» REQUIRED WORK: Reproduce the listing below word for word and exclude any picture.

» SUPPLIED MATERIAL:
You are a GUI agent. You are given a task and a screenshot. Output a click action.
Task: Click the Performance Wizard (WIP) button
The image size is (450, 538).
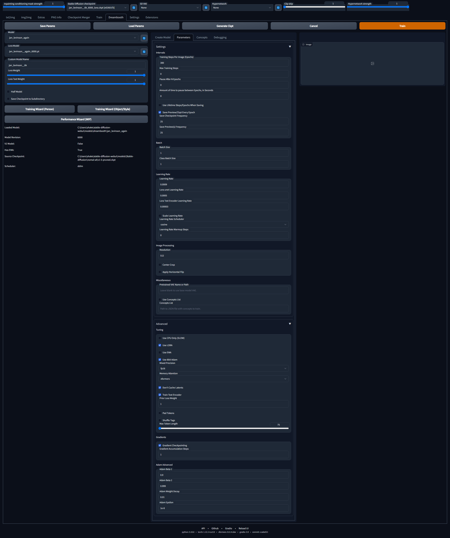pos(76,119)
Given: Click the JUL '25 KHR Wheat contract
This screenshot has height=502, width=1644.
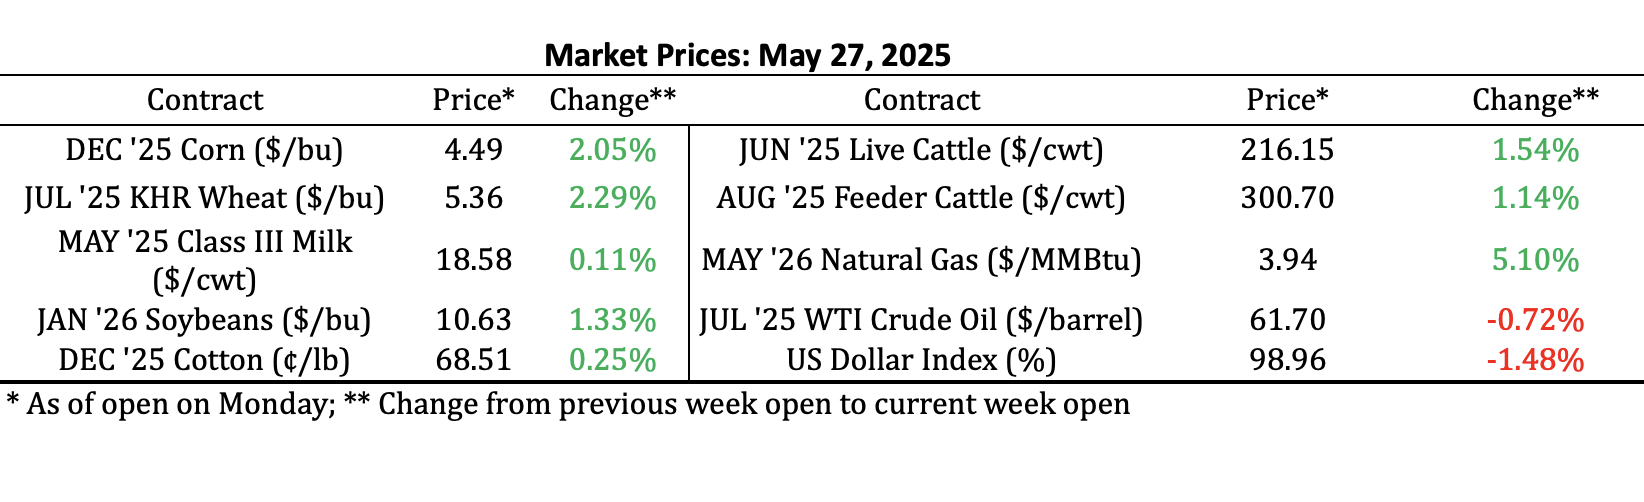Looking at the screenshot, I should (x=204, y=198).
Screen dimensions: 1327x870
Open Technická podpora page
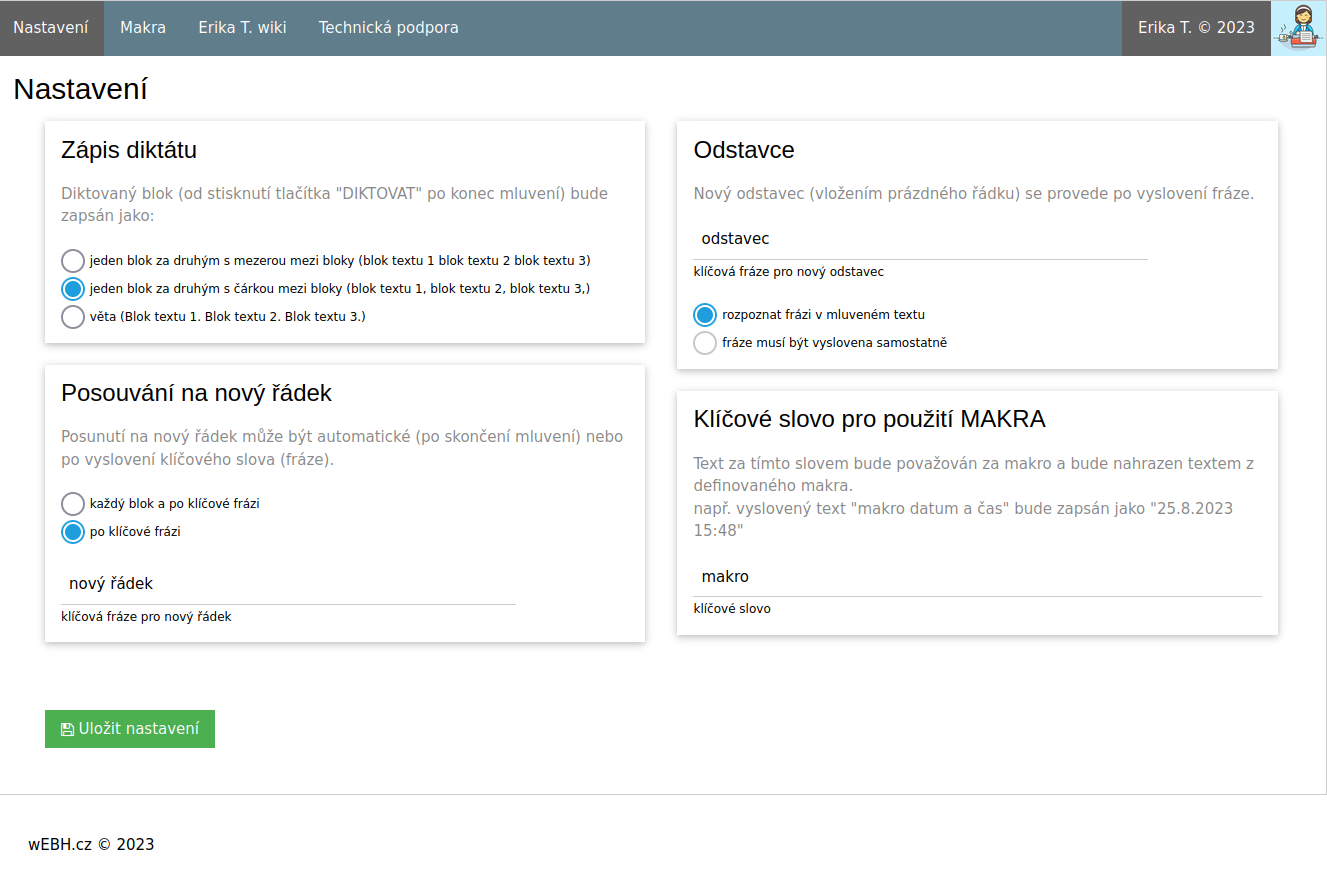click(x=388, y=28)
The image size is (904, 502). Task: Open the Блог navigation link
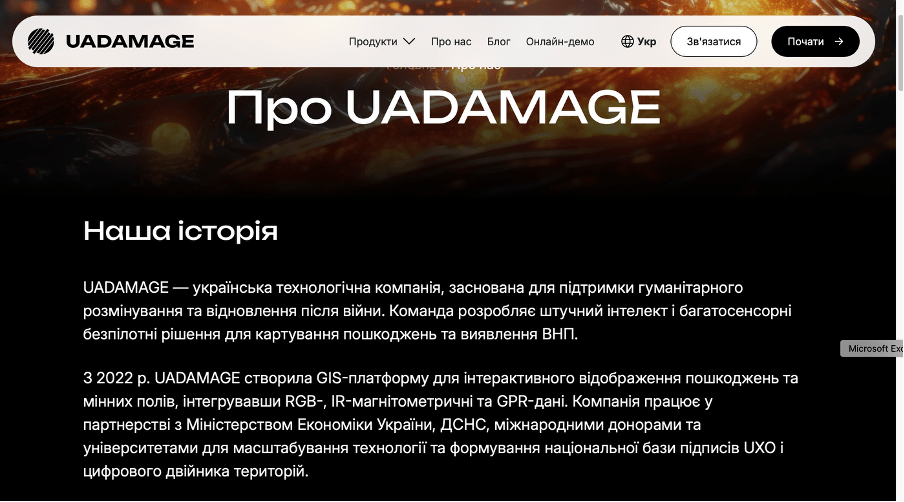pyautogui.click(x=498, y=42)
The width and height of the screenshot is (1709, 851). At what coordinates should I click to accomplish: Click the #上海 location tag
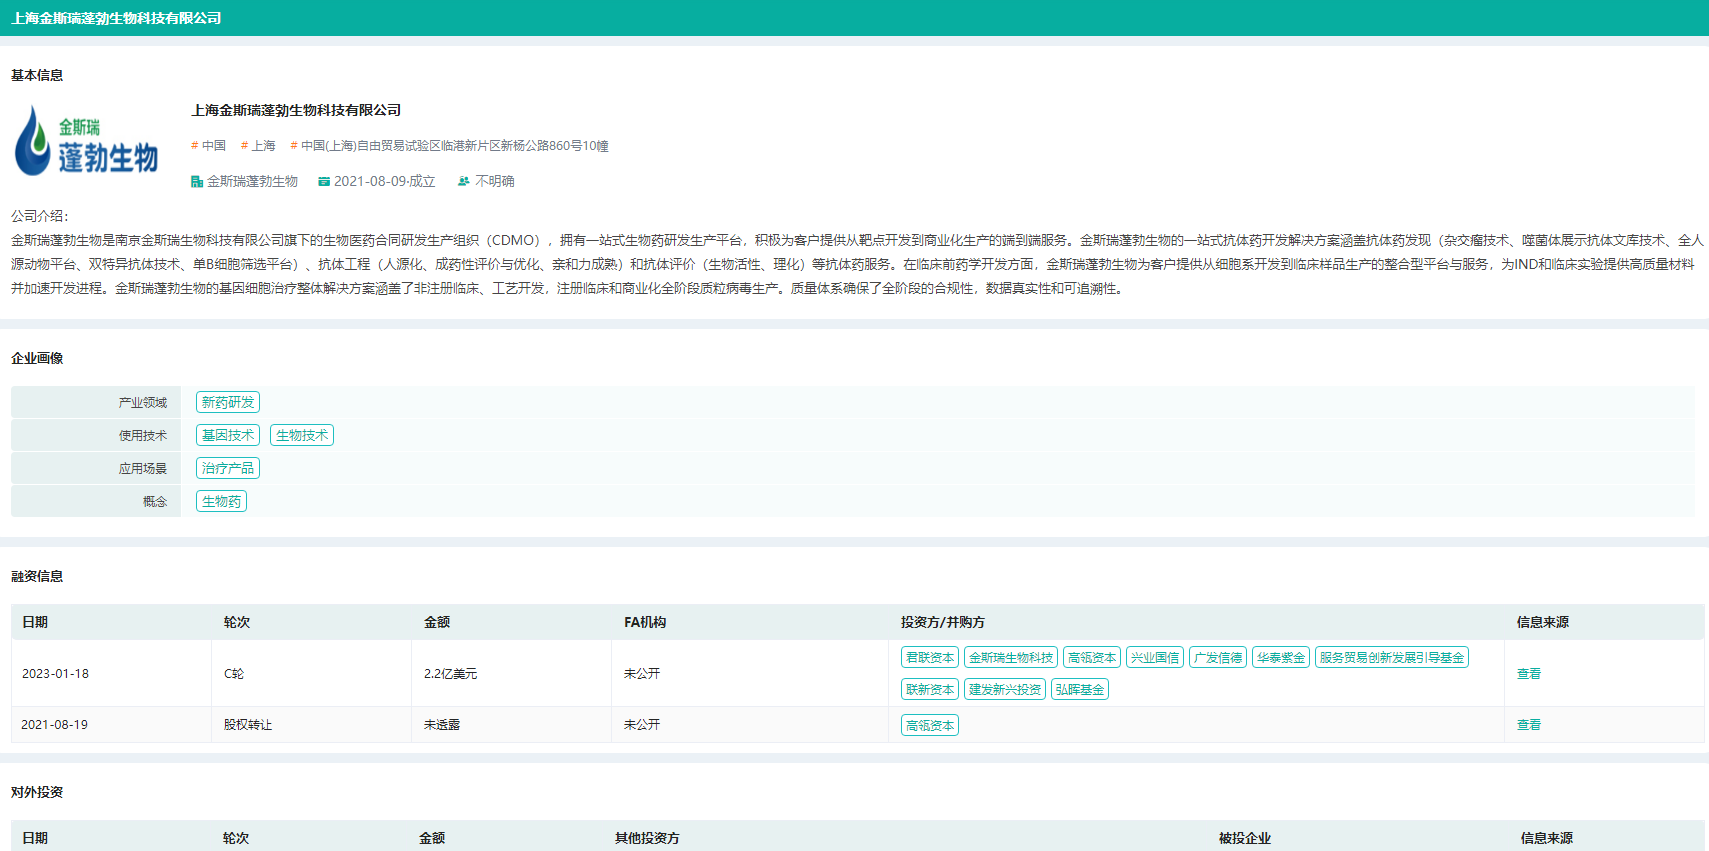pyautogui.click(x=259, y=146)
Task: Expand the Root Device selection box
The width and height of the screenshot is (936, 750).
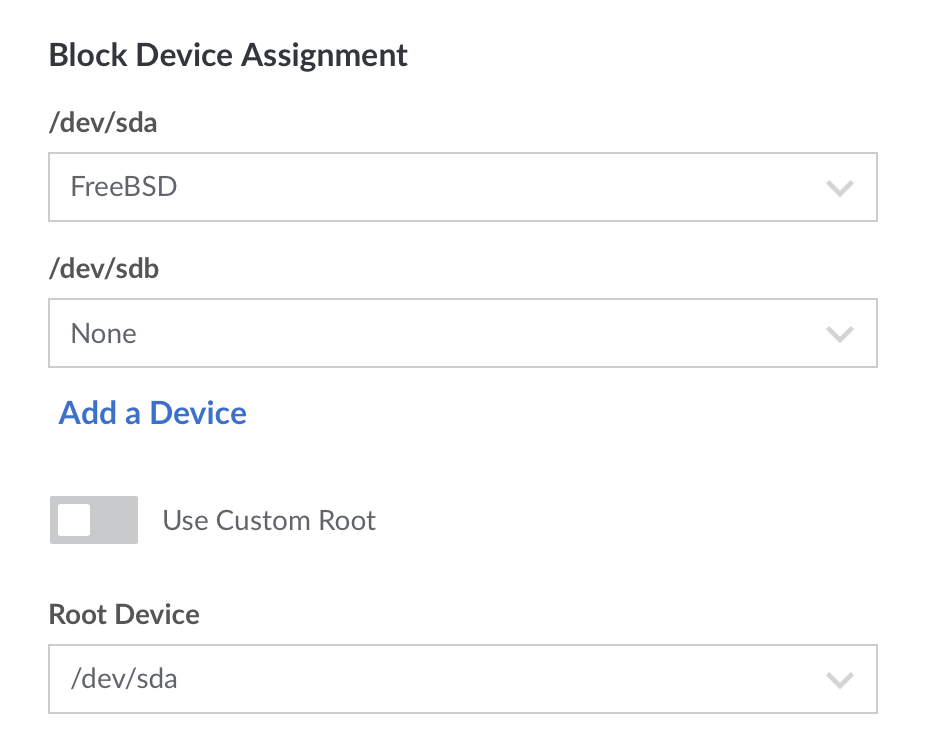Action: pyautogui.click(x=462, y=680)
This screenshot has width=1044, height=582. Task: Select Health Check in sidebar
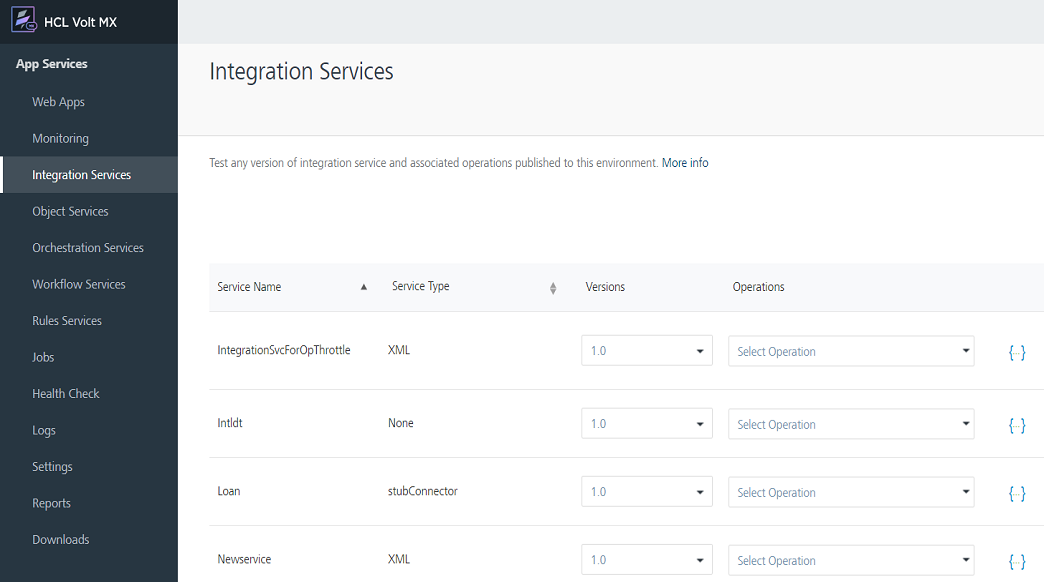[66, 394]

» ANSWER SPACE:
You are a GUI agent. You are given a task and a screenshot. Output a click action.
Task: Click the Performance Wizard (WIP) button
The image size is (450, 538).
pos(76,119)
Given: Click the JUL '25 KHR Wheat contract
This screenshot has height=502, width=1644.
Looking at the screenshot, I should (x=204, y=198).
Screen dimensions: 1327x870
Open Technická podpora page
click(x=388, y=28)
The image size is (904, 502). Task: Open the Блог navigation link
pyautogui.click(x=498, y=42)
The width and height of the screenshot is (1709, 851). At what coordinates should I click to accomplish: Click the #上海 location tag
pyautogui.click(x=259, y=146)
Task: Expand the Root Device selection box
The width and height of the screenshot is (936, 750).
Action: pyautogui.click(x=462, y=680)
This screenshot has width=1044, height=582. Task: Select Health Check in sidebar
[66, 394]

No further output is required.